I frequently struggle with writing paper comments, so thanks for posting about this. It is nice to know that others are dealing with the same issues. I want to help my students, so like you I write a lot on every paper, but I also wonder if I'm wasting my time. This last round of papers most everyone continued to use the first person, even after I'd corrected that on their previous two papers. I try to look for improvement from paper to paper, but when they continue making the same glaring mistakes each paper, it gets discouraging. I can forgive comma errors, since comma usage can be trickier, but constantly using first person is less forgivable. I think I need to announce it in class--"When you are writing a formal history essay, do not use first person!!!" Also, I've started writing comments on the computer in the comment bubbles. I keep my clipboard open and just copy and paste the general comments that I tend to write on every paper--it cuts down a bit on the time (plus I type faster than I write). Another benefit is that then I have saved copies of their essays and can chart their improvement. The downside is that my head hurts after all that extra computer time. I don't know if it helps, but I just thought I'd offer. Good luck with the rest of the semester!

Pilgrim/Heretic said...

I love love love this post. My husband and I spend a lot of time talking about his father's disappointment that his kids didn't turn out exactly like him; I think we as professors have a little of that disappointment when students don't approach college exactly the same way we did. It's important to remember they all find their own way, and it's a lot more likely to be not like ours.

k8 said...

Oh, I'm one of those students. I never cared about grades or school all that much, and my performance throughout much of my educational career has the scars to prove it. Now, though, I'm working on a dissertation and teaching students very different from myself.

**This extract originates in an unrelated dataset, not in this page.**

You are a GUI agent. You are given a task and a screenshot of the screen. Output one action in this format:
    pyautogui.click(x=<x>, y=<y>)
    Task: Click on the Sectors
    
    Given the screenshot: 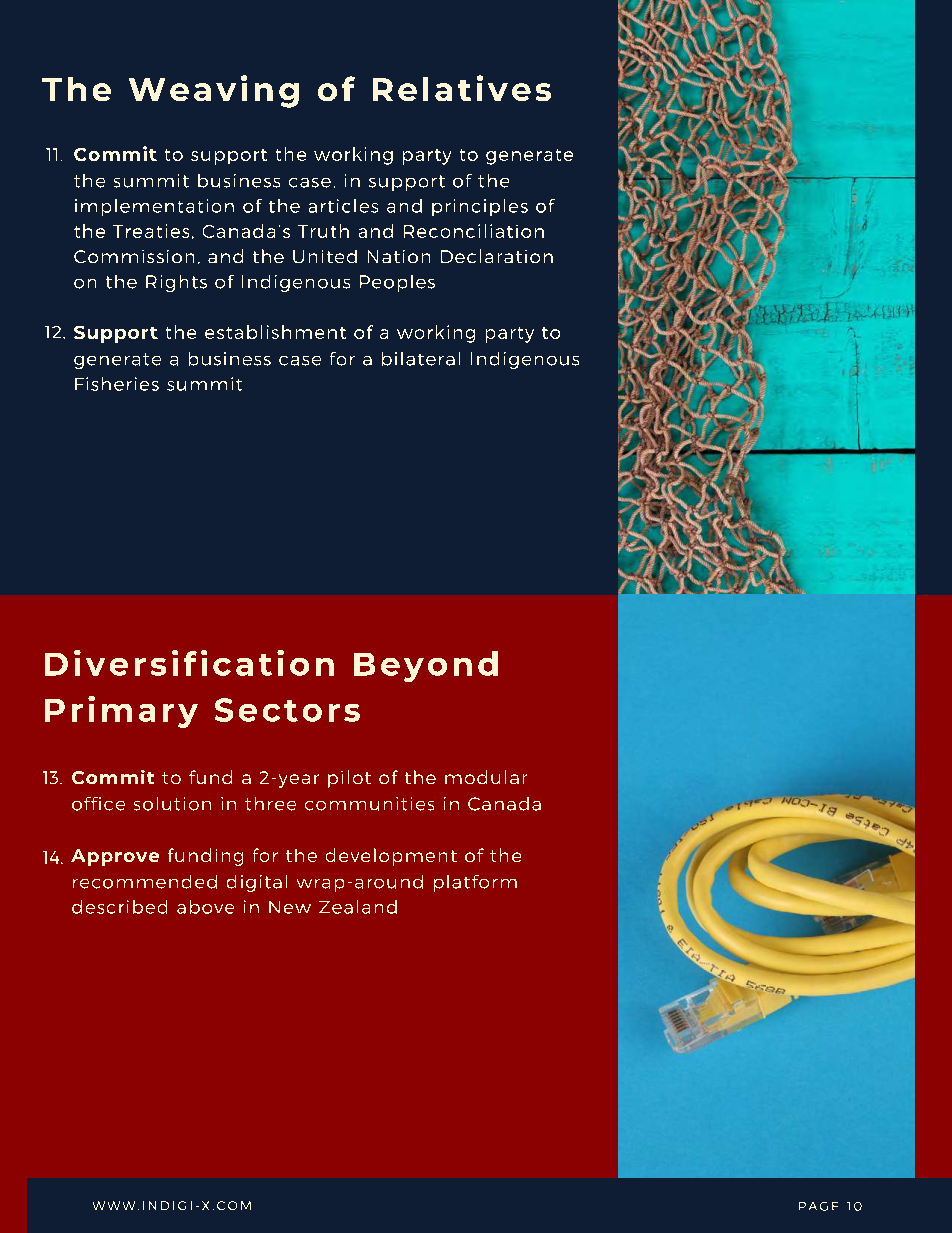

The students I don't understand are the hyper-achievers. I really don't get it. As I mentioned, I never cared about actual grades (which isn't to say that I didn't care about learning). I was more interested in what I got out of a course. I can't even imagine thinking, let alone asking, what I needed to do to get an 'A', as many of my students do. But then, I'm weird.

Inside the Philosophy Factory said...

In terms of getting the point across to students in paper comments -- I find that when I do a short matrix to give them general comments and then type their comments, I give them more complete comments and they ask more questions about what those comments mean. Sadly, I also find that this takes a lot of time - -but it is worthwhile if I'm expecting them to do revisions.